Immunosuppressants enhance superoxide radicalitric oxide-dependent dexamethasone suppression of ischemic paw edema in mice.

摘要

A possible new common action of immunosuppressants, besides suppression of the genes for cytokines like interleukin-2, was investigated in in vivo models. Dexamethasone (0.1 mg/kg, s.c.) failed to suppress ischemic paw edema in mice 1 h after its injection, but maximal suppression was achieved at 3 h (20%) whereafter the suppression decreased at 6 and 18 h (11% and 10%). Pretreatment with oral FK506 (chemical name is recently donated as tacrolimus, 0.1 mg/kg) resulted in 38%, 52%, 23% and 17% suppression at 1, 3, 6 and 18 h, respectively.

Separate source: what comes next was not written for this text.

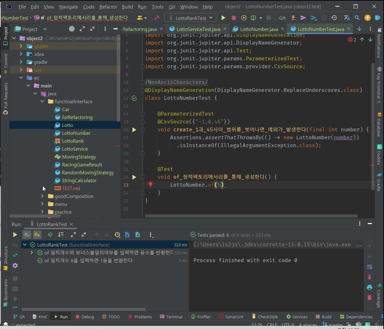Toggle the Project tool window sidebar button

5,36
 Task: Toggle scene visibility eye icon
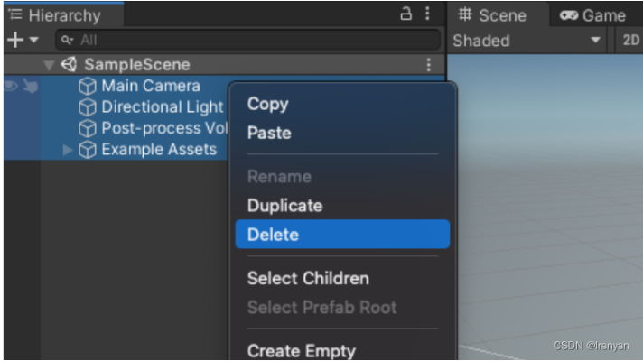[11, 87]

Cyclosporin A (1 mg/kg), rapamycin (0.1 mg/kg) and deoxyspergualin (1 mg/kg) showed a similar pattern of suppressions after dexamethasone. Transforming growth factor-beta1 (TGF-beta1, 0.3 microg/kg, i.p.) maintained the suppression elicited by an immunosuppressant (42-58%) at 6 h after dexamethasone, whereas transforming growth factor-beta1 and/or an immunosuppressant were not suppressive. Suppression, irrespective of the agent that elicited it, was blocked by nitric oxide (NO) synthase inhibitor, anti-oxidant enzymes and cycloheximide. Endogenous nitric oxide or oxyradicals are essential for the action of dexamethasone in vivo. The four immunosuppressants bound to specific heat-hock proteins (hsp) in the glucocorticoid receptor complex and might enhance the synthesis of anti-inflammatory protein(s).